Lawyers for three of the saunas appeared at Edinburgh Sheriff Court yesterday and revealed their clients had applied to the city council for a renewal of their licences.

Under a deal with council lawyers, both parties agreed to end the court battle and let the licensing committee vote on whether the saunas must close at a meeting on October 23.

The other three saunas whose licences were suspended are set to have their day in court on Friday, but it is understood that their lawyers will pursue the same course of action.

Sauna bosses today said they were confident that the council would back the renewals and let “everything return to normal”.

Council insiders said they expected the vote to go in favour of renewing the licences.

The licence suspensions followed police raids in June, which saw seven people charged in connection with brothel keeping and living off immoral earnings. Sauna chiefs launched appeals to the courts and have remained open for business while the process played out.

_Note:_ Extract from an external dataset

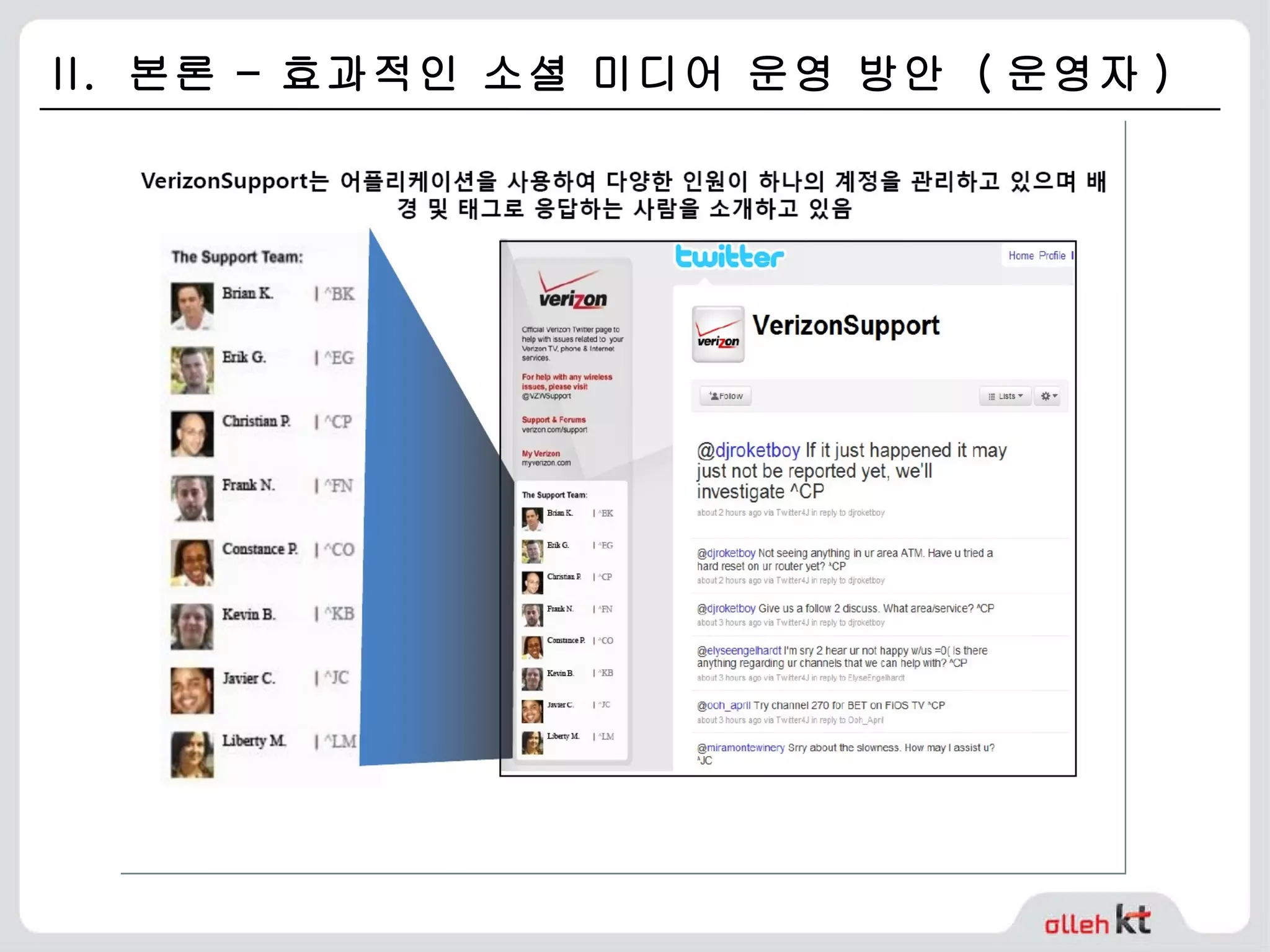Open the My Verizon sidebar link
Viewport: 1270px width, 952px height.
(x=540, y=454)
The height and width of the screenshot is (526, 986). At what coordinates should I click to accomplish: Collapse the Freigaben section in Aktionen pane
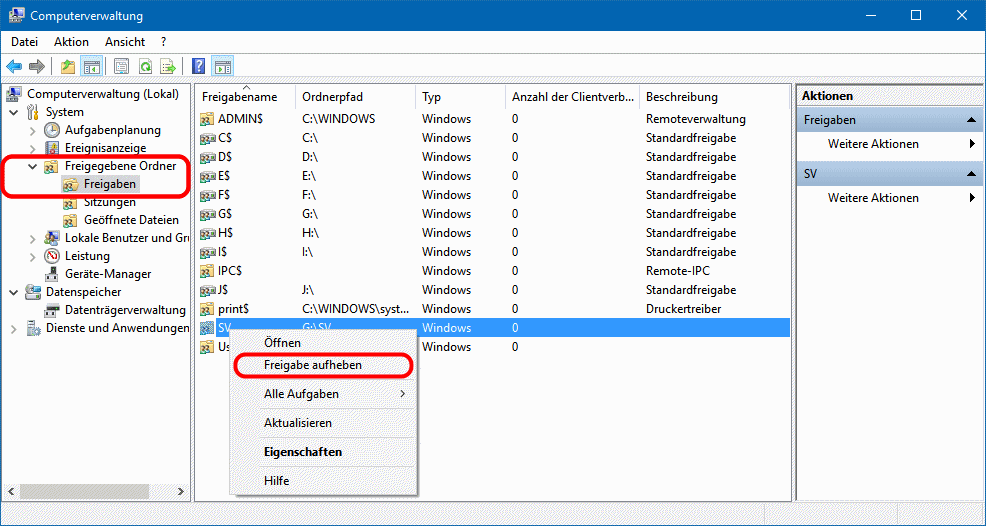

Former sauna boss Peter Donoghue represents the Paradise, Dundas Street and New Gentle Touch saunas, which were in court yesterday.

He said: “If the council doesn’t give back the licences then all the problems that have been discussed will come to pass. Women being forced out on to the street, or into private flats, and the dangers that brings.

“The women working at the saunas are still worried but they are hopeful. They have mortgages to pay, children to support.”

He added: “It is better that the council decides. This was always a matter for them, not the police or courts. But if the licences are not renewed, we’ll appeal again.”

Sheriff Neil MacKinnon agreed to end the legal action for the first three saunas yesterday. Scorpio Leisure in Albion Road, the Blair Street Sauna and the New Town Sauna in Hart Street are set to have their hearing next week.

A council insider said: “The council policy has not changed. Saunas will be licensed as long as they meet strict licensing conditions. The councillors on the committee have individual views, but I would expect the licences to be renewed.”

Some sauna bosses had threatened to expose around 50 “well-known” figures who paid for sex at their premises.

But Mr Donoghue, who was not involved in drawing up the lists, said: “I don’t believe these will be released. These were people worried about losing their livelihoods and doing whatever they could think of to stop it.”

A council spokesman said: “We are unable to comment on an ongoing case”.

HOW THE DRAMA HAS UNFOLDED

November 2012: City council renews licences of saunas in the Capital despite mass objections.

January 2013: First warnings that prostitutes will be put at risk of attack if new single police force adopts hardline policy.

June 2013: Raids carried out on seven saunas.

July 2013: Six city saunas ordered to shut down.

August 2013: Sauna workers say they fear being raped or murdered. Suspended saunas lodge appeal.

September 2013: Sauna bosses threaten to expose well-known public figures who use services.

October 2013: Sex industry bosses reverse out of court action – and leave their fate in the hands of licensing councillors. Police probe into the industry continues.